Funny things happen when you scale a vessel down. For instance a two-thirds (66%) replica of the Gokstad will have about 66% of the length, beam and draft; about 80% of the hull speed; about 44% of the wetted area; only 29% of the displacement; 44% of the sail area; 29% of the heeling moment in the same force breeze and only 19% of the stability! The result is a cramped and very tender vessel. To build a vessel of a certain size is one thing, but to build a scaled vessel is quite another, and probably a mistake. Fortunately the last forty years of archeological finds has revealed a rich variety of sizes and hull types, and more await discovery. We no longer have to press endless imperfect clones of the Oseberg and Gokstad ships into service for any occasion.

[For further reading on this fun-filled topic read Skene's Elements of Yacht Design ISBN 0-396-06582-1, LOC 72-3150]

Mast Dropping
Ships move six ways at once: roll, pitch, yaw, heave, surge and sway.
Masts are long, heavy, awkward objects.
The aerodynamic drag of mast and rigging, compared to the bulk of the vessel, is hardly significant in any wind force short of a gale.

These three factors mitigate against dropping the mast when under oars. Just because you can, doesn't mean you do it all the time. Not only does dropping the mast not enhance the performance, in a measurable and consistent way, while under oars, but it gives a stern-down trim and clutters the vessel with rigging, spars and spare oars and boathooks. It is useful to drop the mast when pulling the vessel out for the winter, or when passing under low bridges, but if you try to lower it in any sort of a seaway, when it may make some minor difference in performance, it will, more than likely, injure people and damage the vessel. All we really have here is that an historian stated it, an artist showed it, and other artists and historians slavishly copied them until everyone "knows" it to be true.

The modern illustrators, when depicting a mast dropping, show a short mast that is easily dropped, but contemporary depictions on coins stones and manuscripts, show much taller proportional masts. The only formula we have is that the mast height should equal the girth of the ship.
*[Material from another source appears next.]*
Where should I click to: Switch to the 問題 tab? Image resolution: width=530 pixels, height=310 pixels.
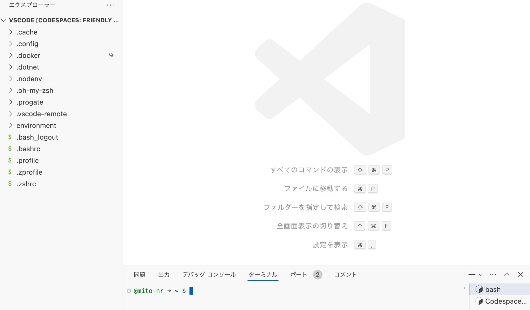(139, 274)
The advantage of this formula is that increases in length, without increases in beam, result in an arithmetical increase in sail area as the yard is lengthened, as opposed to a geometrical increase. (See the law of mechanical similitude, above, for the consequences of the latter.) Later depictions of medieval ships, mostly of the post-Viking period, show variations of a crutch-like device that could have been used to cradle the lowered mast. But in all our years of sailing these vessels, with the exception of low bridges and haul outs, none of us has ever observed the need to lower the mast.

Odd Behavior
Sometimes, on certain points of sailing, the ship seems to want to go where it wants to go. This seems to be related to certain locations in our stomping grounds and may be the result of tidal eddies or turbulence in the wind from nearby land forms. It could be vortices about the steerboard or keel. Then again, it could be the dragon of the Chesapeake, Chessie, calling to our figurehead; or evil spirits, trolls, or the skipper's weather luck. Voyages are always an adventure! (And the Longship Company definition of an adventure is a disaster that you survive, and therefore may brag about!)

Improvements
Leaner, lower and lighter is the way we need to go. I would like to see spruce oars. They may wear out sooner or snap more often than the ash oars, but at least the crew wouldn't wear out or snap as often. I'd like to see wool and linen sails for testing, hemp rigging, the modern radio and navigation equipment in a proper sea chest for both better safety and appearance.

The greatest improvement, of course, would lie in ourselves. I would love to spend a week, or more, on a well found ship with a full crew, willing to put the effort into more extensive voyages. We have the capability, but we've lacked either the will or the opportunity lately. Think of the places we could go, the things we could see, the lessons we could learn. And not at a modern pace, set by modern obligations and timetables, but at our own pace. We would once again learn how wide the world appeared to our ancestors, and the lessons it still holds for us, today.